今日の私は、海が見えて、これて安全だ…、と思ったけれど、彼女たちがあの道を通ったときあの海は救いになったのだろうか、と思った。
海はとても綺麗だった。
先輩があまりにもハブを怖がっていたので、途中で申し訳なくなり「私行ってくるんで、待ってていいですよ」と言ったら、「ジャーナリストとして行かなきゃいけない」と言い出したのは、ちょっと面白かった。
そのあと車の中で、「カメラ持ってる間は、死なないと思ってる」という話をMちゃんとした。
カメラを回している間だったら、私たちはなんでもできるのかもしれない。
無理をするつもりはないけれど、それで無敵になれるなら安いなと思う。
私、無敵になりたいな。
女子大生取材日記③〜なれそめ、もしくは70年前の私について〜
進捗報告
・沖縄着きました
以上です。
取材は明日からだが、いろいろと朝早くに取材を入れている。たぶん早起きしないといけないのだろうけど、土地勘がないため、どこにいくにはどのくらいかかるのかいまいちわからないでいる。
土地勘のない沖縄にどうして取材に行くのか、そういえば書いてなかった。書こう。
私はたぶん、ひめゆり学徒と自分が同じだったという証拠を探したいんだと思う。
去年の7月7日に、ひめゆり学徒隊をモチーフに作られた、今日マチ子原作『cocoon』という舞台を観劇した。
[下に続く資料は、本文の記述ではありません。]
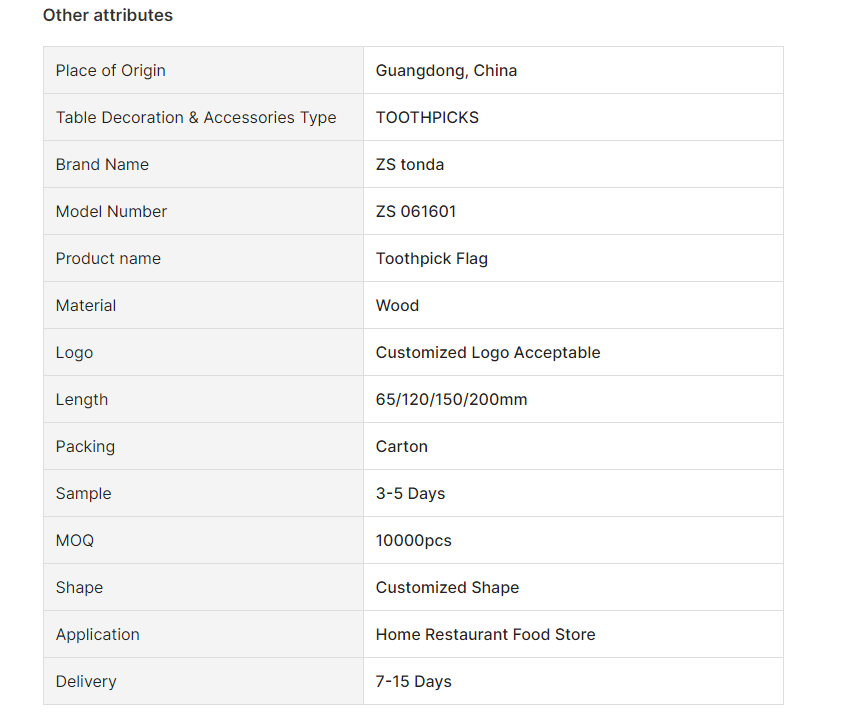Select the "Packing" label cell

85,446
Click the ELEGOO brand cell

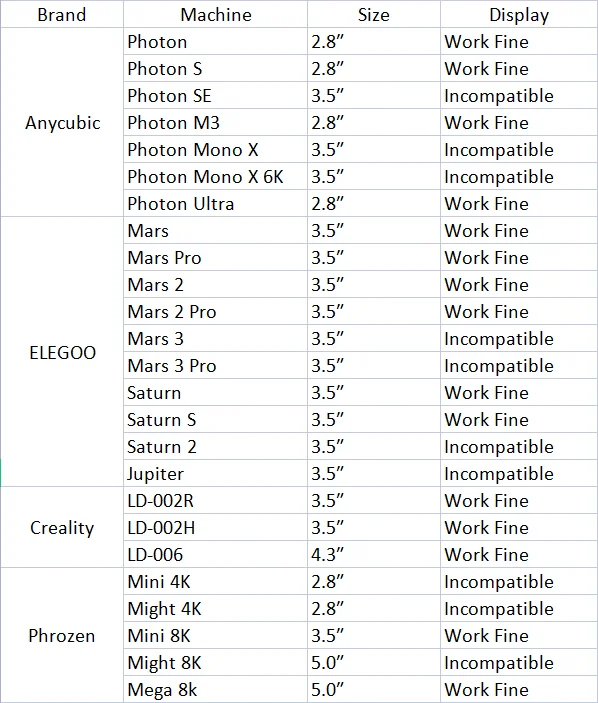coord(62,352)
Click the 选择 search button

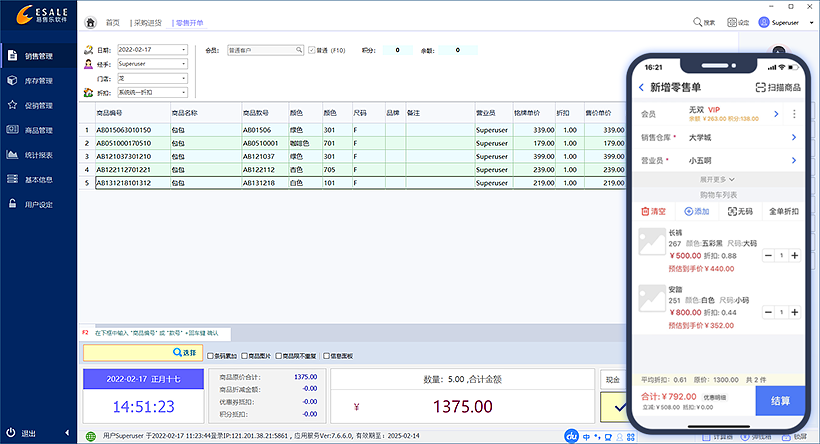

そのときの感想ブログ(70年前のわたし - ログ )にもいろいろ書いたのだが、これは「私の話だ」と思った。
戦争を体験したこともない、もう少し近いところで言えば看護体験もない、ないけれど、あれはたしかに女子校で生きてきた私の話だった。
中高一貫の女子校に通ってきた。
友達と下校時間まで話続けたこと、
部活も委員会も頑張っていたこと、
定期テストも、体育の授業も、
私は彼女たちとどう違うのだろう、と思った。
それに気付いたことはどうしようもない恐怖を私に与えたと同時に、「本当にそうか?」という疑問を抱かせた。
時代ということ以外に、「違う」部分があると思いたい。思いたいけど、無い気がする。
それなら、私は彼女たちのことを知らなければならないのではないだろうかと思うのだ。
70年前に生きていた私のことを知らなくちゃいけないのだ、きっと。
沖縄戦の話を聞きたいというよりも、私は彼女たちが「ひめゆり学徒隊」になる前の話が知りたくて、沖縄にまで来てしまった。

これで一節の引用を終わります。